Estaban apiñados y ateridos sobre el hielo del glaciar, con casi nada que comer o beber, debilitándose más cada día.

Pero sólo los afortunados seguían apretujados en su miseria, porque cada dos días, uno era arrebatado y arrastrado hasta la sima, donde lo torturaban y lo bajaban hasta el fondo como alimento para la bestia que vivía en las profundidades.

El Anciano Badden presidía esos sacrificios ceremoniales y daba toda la impresión de disfrutar con ellos. A Bransen le recordaba mucho a Berniwigar. La misma expresión feroz lo consumía en esos momentos en que hacía sufrir a los demás.

Sólo en otra ocasión veían al despreciable viejo, durante el sacrificio diario de los trolls.
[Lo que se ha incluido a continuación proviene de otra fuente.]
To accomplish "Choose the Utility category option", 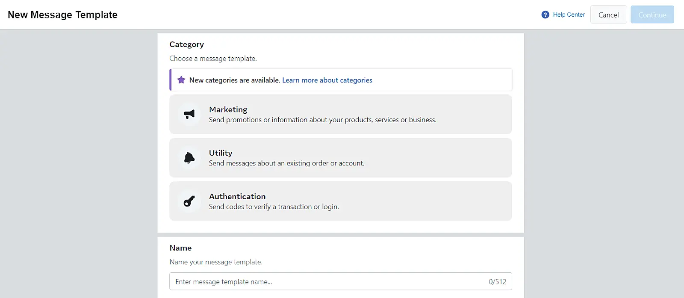I will [221, 153].
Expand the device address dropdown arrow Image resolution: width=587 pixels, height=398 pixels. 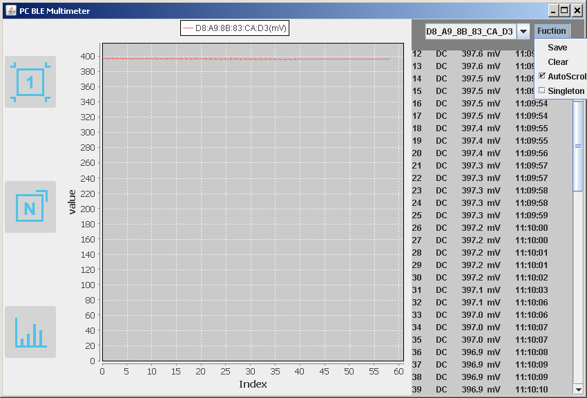523,31
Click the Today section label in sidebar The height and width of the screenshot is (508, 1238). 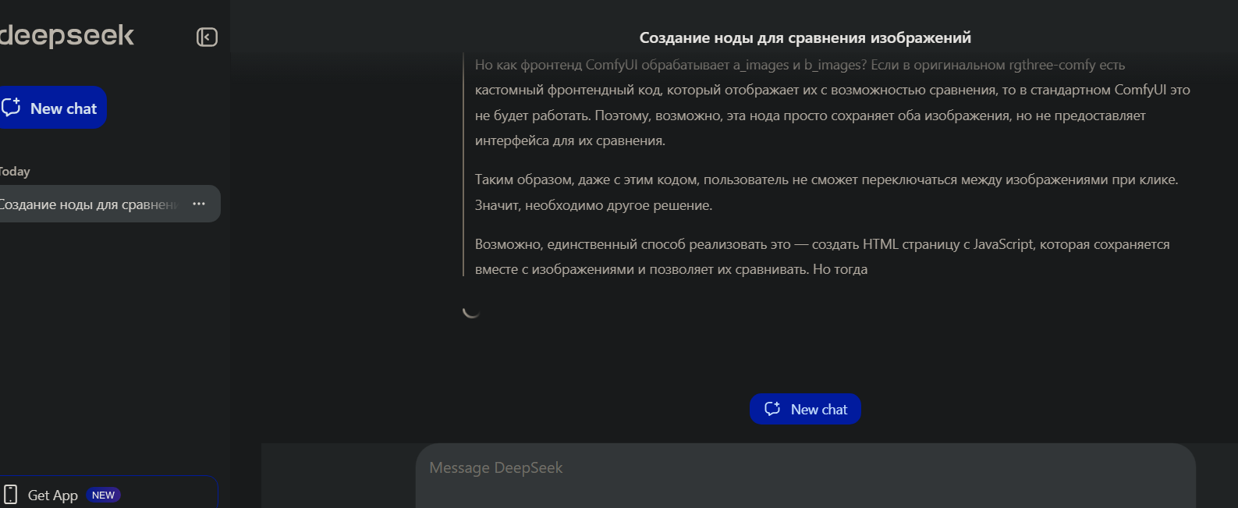tap(15, 172)
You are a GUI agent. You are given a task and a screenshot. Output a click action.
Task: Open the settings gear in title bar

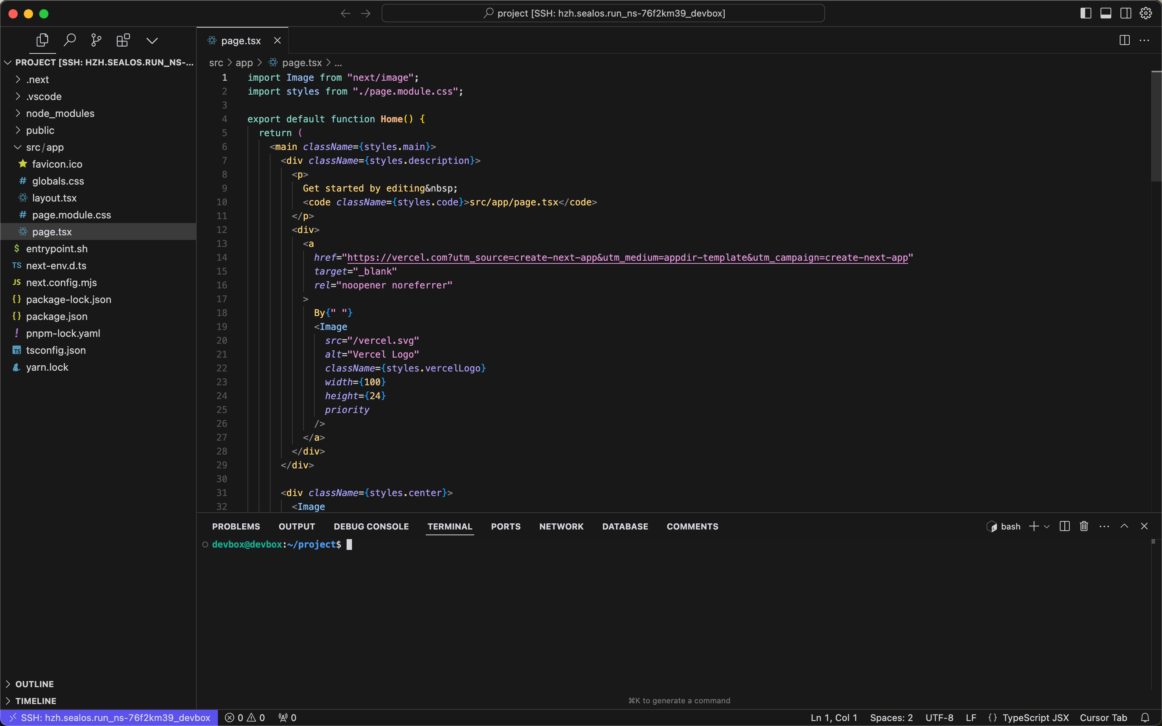point(1146,13)
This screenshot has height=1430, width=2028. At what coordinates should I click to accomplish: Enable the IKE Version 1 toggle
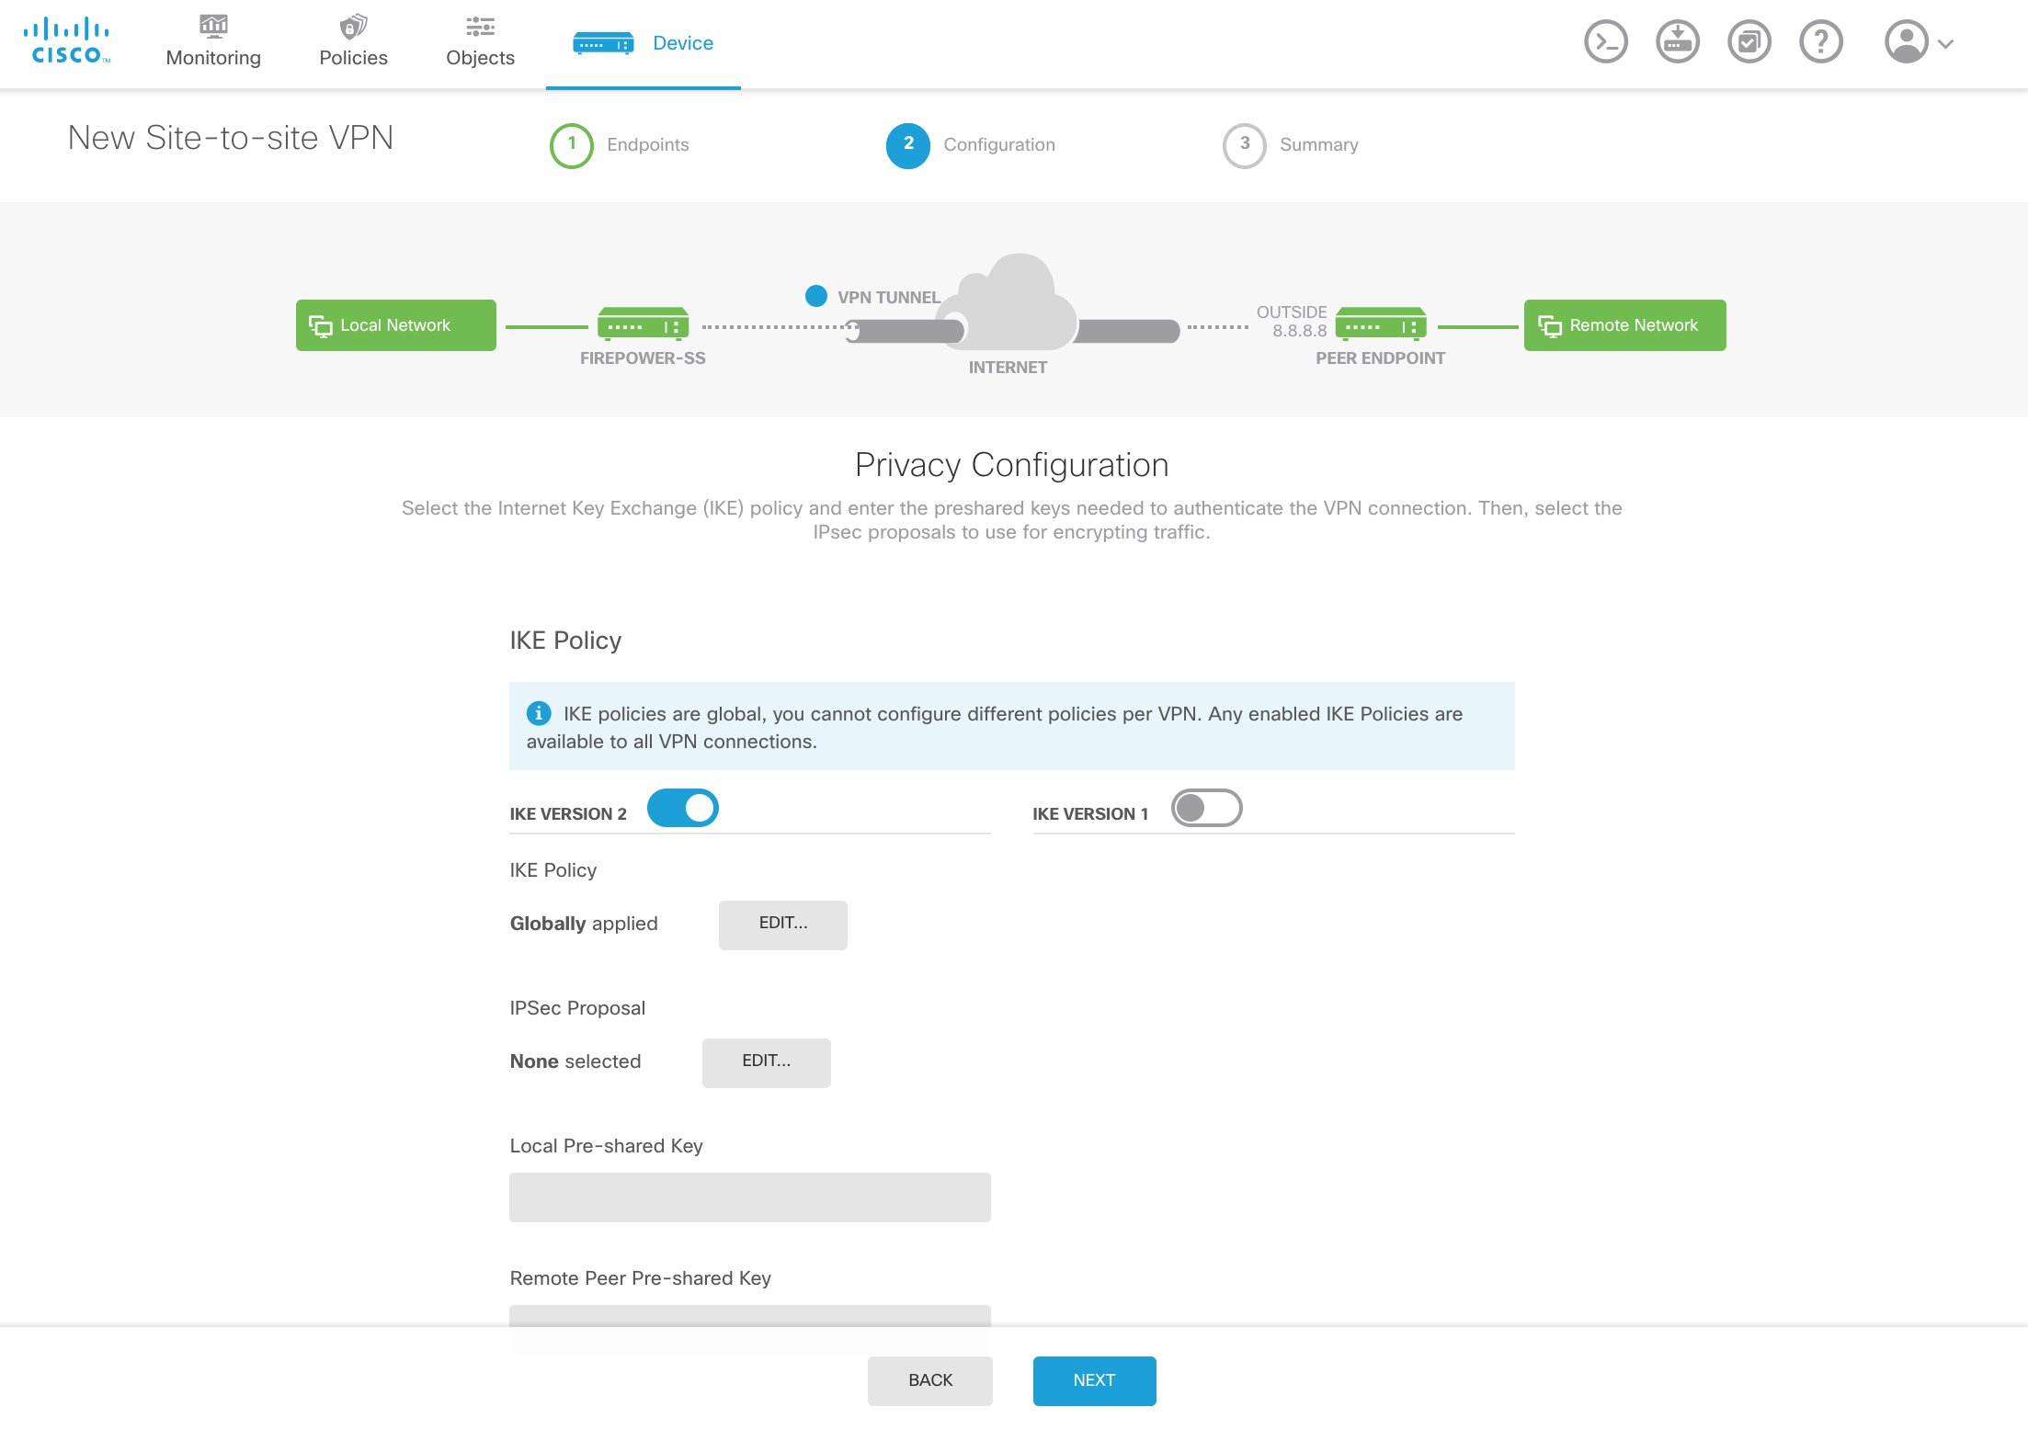pos(1206,809)
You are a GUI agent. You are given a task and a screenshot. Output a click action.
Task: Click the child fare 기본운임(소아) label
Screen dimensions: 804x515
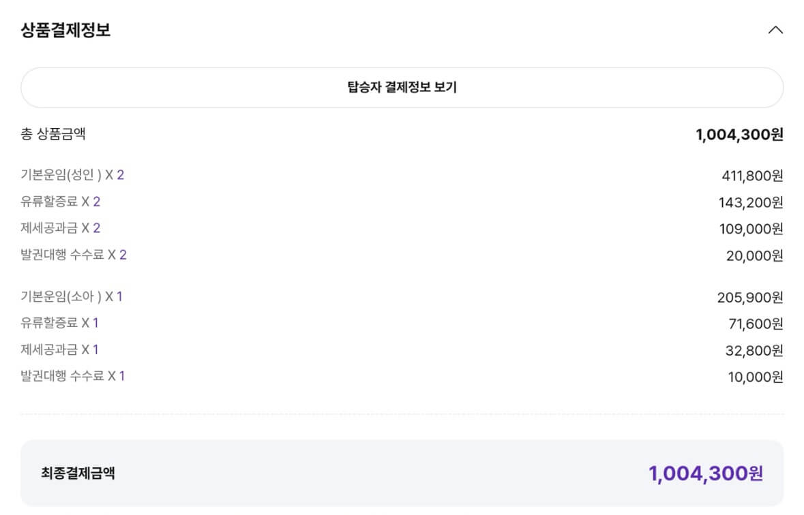(x=61, y=296)
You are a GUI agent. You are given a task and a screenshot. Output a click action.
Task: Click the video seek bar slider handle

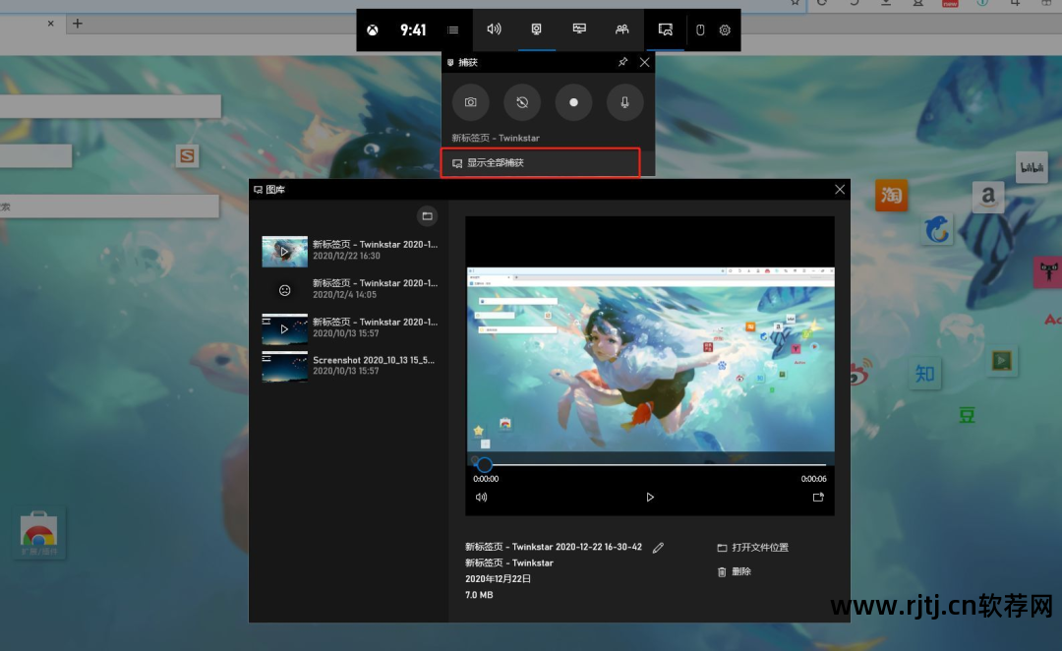pyautogui.click(x=484, y=464)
Esto se hacía de una manera diferente, colgando a varios trolls sobre la sima con cortes en las muñecas para que su sangre goteara hacia el oscuro abismo.

—Todos los días los cuelgan en un lugar diferente —señaló uno de los prisioneros humanos—. Como si trataran de asegurarse de que toda la sima quede recubierta de sangre de troll.

—Es una sangre poco densa —intervino otro de los prisioneros—. Si la mezclan con agua, el agua no se congela.

No había ninguno con elementos suficientes para sacar conclusiones a partir de eso. En realidad ¿qué podía importarles eso a los prisioneros condenados a un fin seguro?

Bransen, sin embargo, llevaba cuenta de todos los detalles. En aquellos momentos, toda su existencia estaba centrada en su actividad mental, ya que sus limitaciones físicas habían empeorado con las brutales condiciones. Mientras tanto, trataba de dejar a un lado toda su formación y su disciplina Jhesta Tu, como si la estuviera reservando para un momento de furia. Era su única esperanza. Tenía que encontrar exactamente el momento adecuado y confiar en que se le presentaría una oportunidad.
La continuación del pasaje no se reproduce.